MRI showing right rolandic cSAH seen as FLAIR hyperintensity (arrows) associated with hypointensity (arrowheads) in the adjacent cortex (A–C). T2*-weighted imaging showed cSAH (D, arrow) and associated multifocal cortical superficial siderosis (E and F, arrowheads) evoking underlying cerebral amyloid angiopathy. Two weeks later, FLAIR signal changes normalised (G–I). cSAH, convexity subarachnoid hemorrhage; FLAIR, fluid-attenuated inversion recovery.

Transient subcortical FLAIR hypointensity has been described in different disorders, including seizures (often associated with non-ketonic hyperglycaemia), ischaemia, multiple sclerosis, leptomeningeal metastasis, meningitis/meningoencephalitis, Sturge-Weber syndrome, moyamoya disease.1–3 The decreased subcortical signal intensity on FLAIR is thought to be related to non-haem iron (a feature of early ischaemia) accumulation and presence of free paramagnetic (because of their unpaired electrons) radicals possibly related with excitotoxic damage.

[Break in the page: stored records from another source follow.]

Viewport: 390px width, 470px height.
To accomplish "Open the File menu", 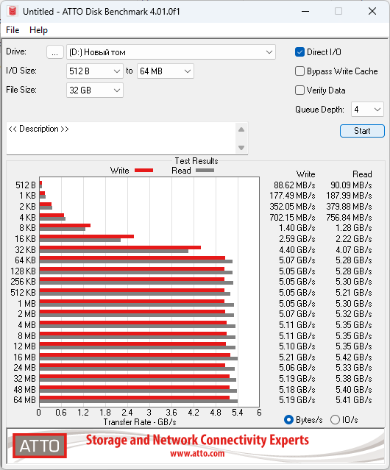I will point(13,30).
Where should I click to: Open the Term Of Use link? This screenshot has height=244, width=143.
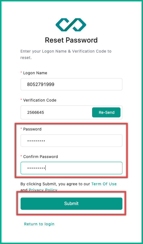(104, 184)
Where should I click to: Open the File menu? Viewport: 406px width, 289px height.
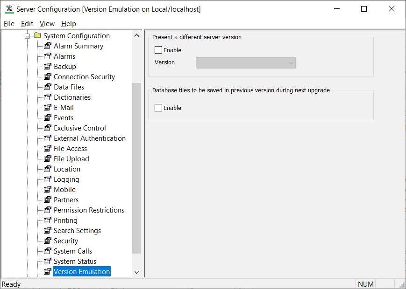pyautogui.click(x=9, y=24)
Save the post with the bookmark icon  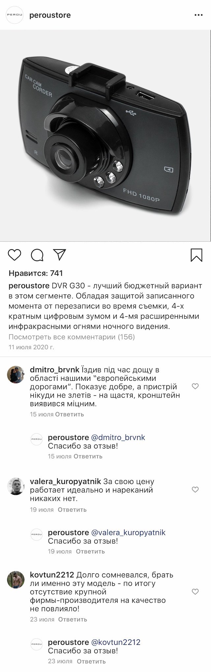click(x=196, y=255)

The exact underlying pathophysiology of TFNE is unknown. The typically spreading nature of symptom onset, the short duration and the stereotyped character of symptoms suggest focal seizure activity, cortical spreading depression or local vasospasm, related to the presence of fresh blood or blood-breakdown products accumulating in superficial cortical layers of the involved sulci.4 Transient corticosubcortical signal changes (never earlier reported to the best of our knowledge) as observed in our patient presenting with acute focal cSAH and TFNE may help to better understand the underlying pathophysiology of symptoms in TFNE.